[YOUR GOAL]: Reproduce the data below word for word, everything from the line containing "You are a computer-use agent." down to the line containing "click(x=1439, y=136)", with both of those lines included. Leave the pictures out.

[MATERIAL FOR THIS EXERCISE]:
* START *

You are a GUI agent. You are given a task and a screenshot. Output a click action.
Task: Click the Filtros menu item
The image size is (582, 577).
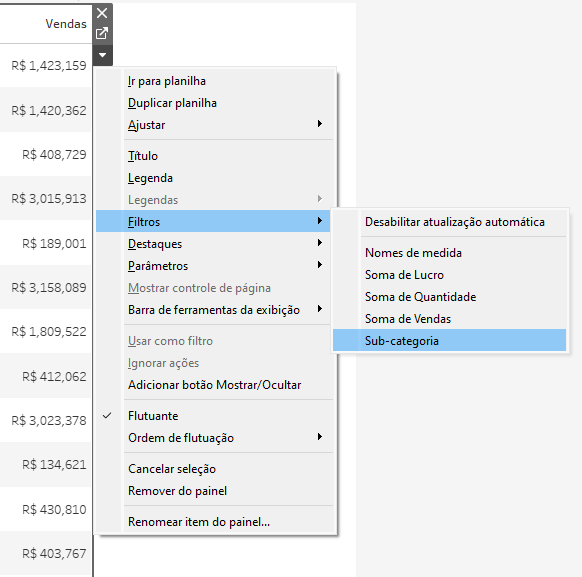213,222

* END *
* START *

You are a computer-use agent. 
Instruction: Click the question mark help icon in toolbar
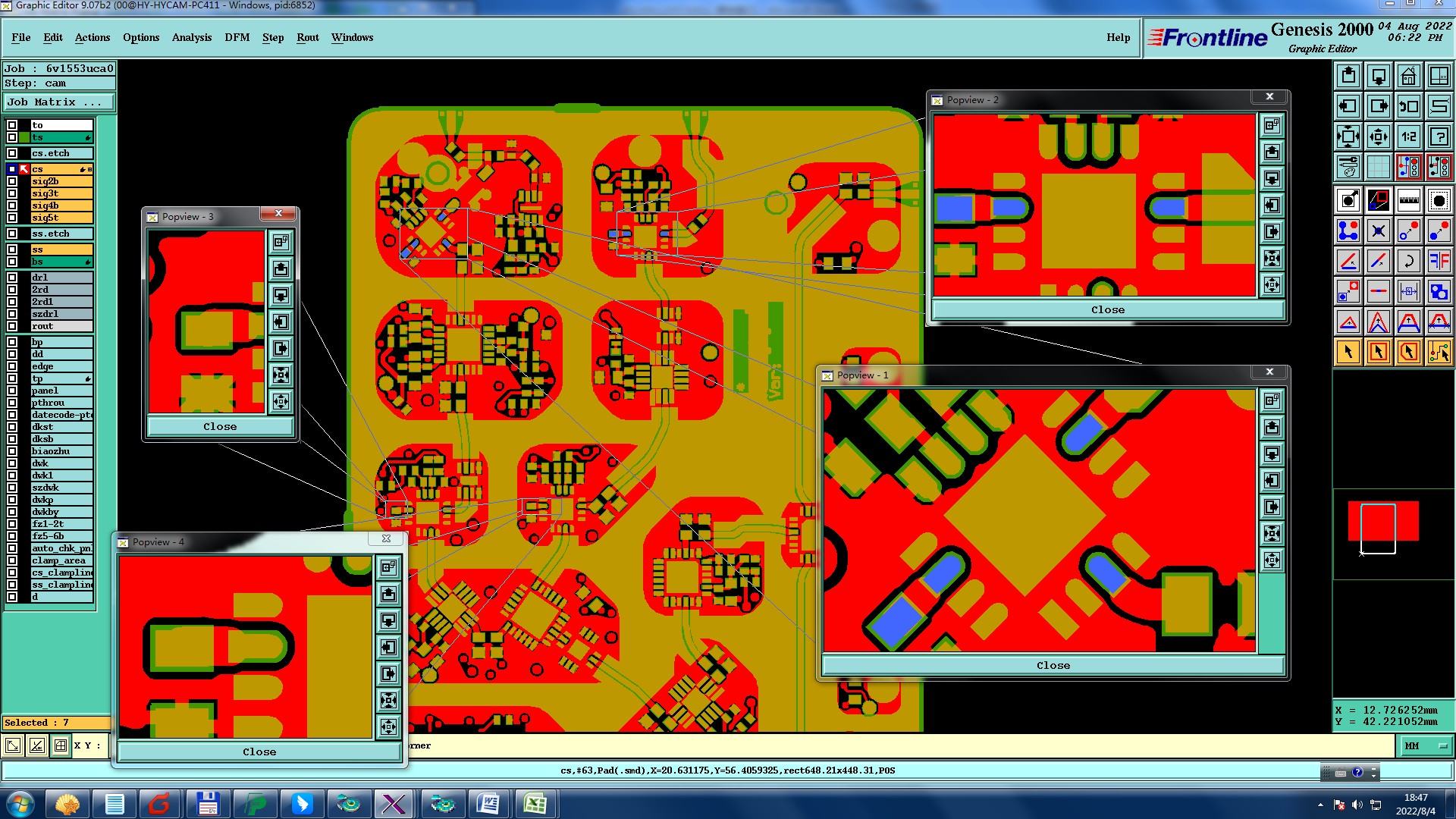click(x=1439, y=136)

* END *
* START *

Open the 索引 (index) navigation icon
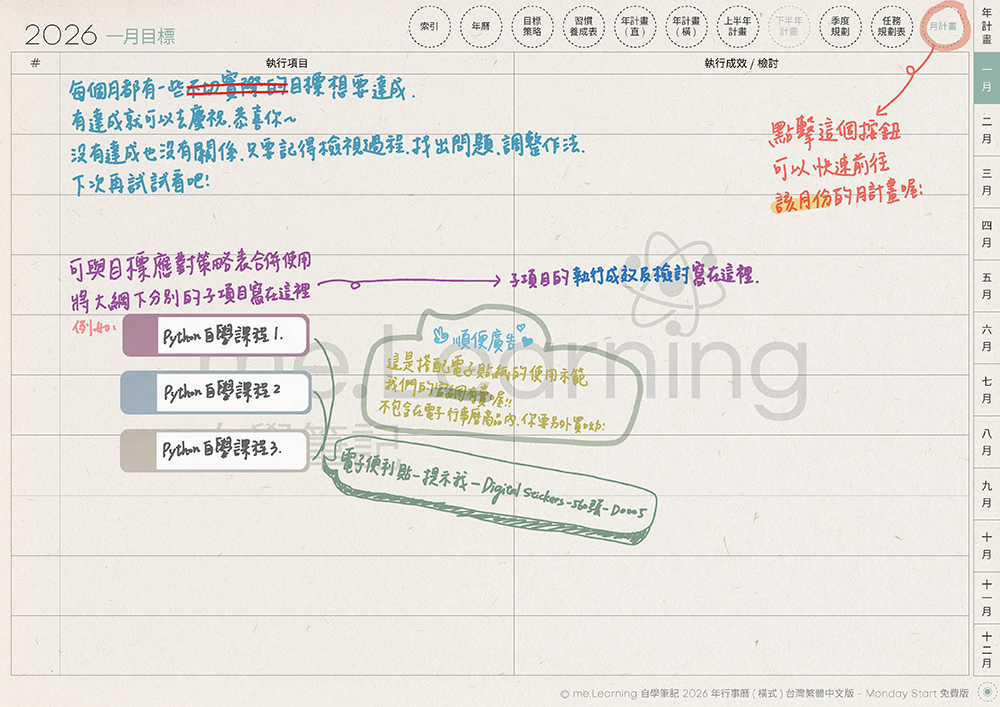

* END *

[CORRECT ANSWER]:
You are a computer-use agent. 
Instruction: Click the question mark help icon in toolbar
click(x=1439, y=136)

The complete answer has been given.